His plain-spokenness and forthrightness are welcome. But in the modern world, where euphemisms are invented for all conduct or situations that could possibly result in any individual feeling shame, or suffering any loss of self-esteem, speaking plainly is simply not done. I fear for his safety —- it's a liberal-arts re-education camp for John Witte, for sure. I must remember to send him cigarettes soon as I know which camp.

Witte's argument is that adults pay little or no penalty for causing life, with the result that " 28 percent of all Caucasian, 50 percent of all Hispanic, and 71 percent of all African-American children were born to single mothers in 2007," at a cost to taxpayers of $112 billion per year.

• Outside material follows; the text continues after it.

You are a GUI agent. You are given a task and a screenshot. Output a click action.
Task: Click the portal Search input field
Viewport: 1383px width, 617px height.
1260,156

"Compared with children born and raised within marital households, nonmarital children on average impose substantially higher costs on society for anti-poverty, criminal justice and education programs and in lost tax revenues," he writes. Those costs exceeded $1 trillion over the past decade, according to the Institute for American Values, he continues.

But rather than visit that cost on the rest of us, a greater burden should be placed on both adults "whose sexual dalliances produce children." Contraception is available and cheap. Those who opt to ignore it, resulting in life, should be forced to pay support sufficient to guarantee that a child born outside marriage has a comparable living standard to children born to adults who marry.

Witte's remedies include aggressive maternity and paternity suits, punitive-damage and estate lawsuits by illegitimate children when they reach adulthood, and concerted adoption efforts.

In an apparent effort to secure for himself a better daily work assignment or more morsels of food in the re-education camp, Witte is quick to remind readers that his proposals are not "grumpy conservatism but elementary liberalism."

Whatever. Conservatism is never "grumpy" to those who understand its magnetic power to transform lives for the better, but if the gentleman wishes to throw us under the bus to advance his efforts to force adults to accept their "moral and fiscal" responsibilities to children, so be it.

It may be intrusive liberalism to suggest, as he does, that "birth certificates should carry more specific information about both parents —- not just their names and addresses, as now, but their Social Security numbers, blood types and genetic data as well." That would be combined with "a national registry of these birth certificates ... to ensure that parents can be found regardless of where they move," the better and easier for government authorities to track them down.

The discussion of Witte's proposals ends here, but not before again noting the important role he plays in focusing national attention on a crisis of the culture.

Without question, when 38 percent of children are born to single women and to men who are most likely walk-aways, serious changes in the law, in the media, in the conversations on campuses, and in the middle class and in churches, are required. Adults deserve every protection of the law —- until the moment they conceive. Then the law's obligation shifts to the interests of the child until the age of majority. We should be prepared, as taxpayers, to pay $1,000 to collect $1 if it results in compelling an adult to recognize responsibility. An adult's lifestyle is secondary to the child's.

Every institution has a role.

As the Parents Television Council reported last week, prime-time television is overwhelmingly drawn to nonmarital sex in conversation and visuals. TV helped to turn the nation on cigarettes; its dialogue and scenes determine the norms.

It does not take a village. It takes a mother and a father.

> Jim Wooten is associate editorial page editor. His column appears Friday, Sunday and Tuesday.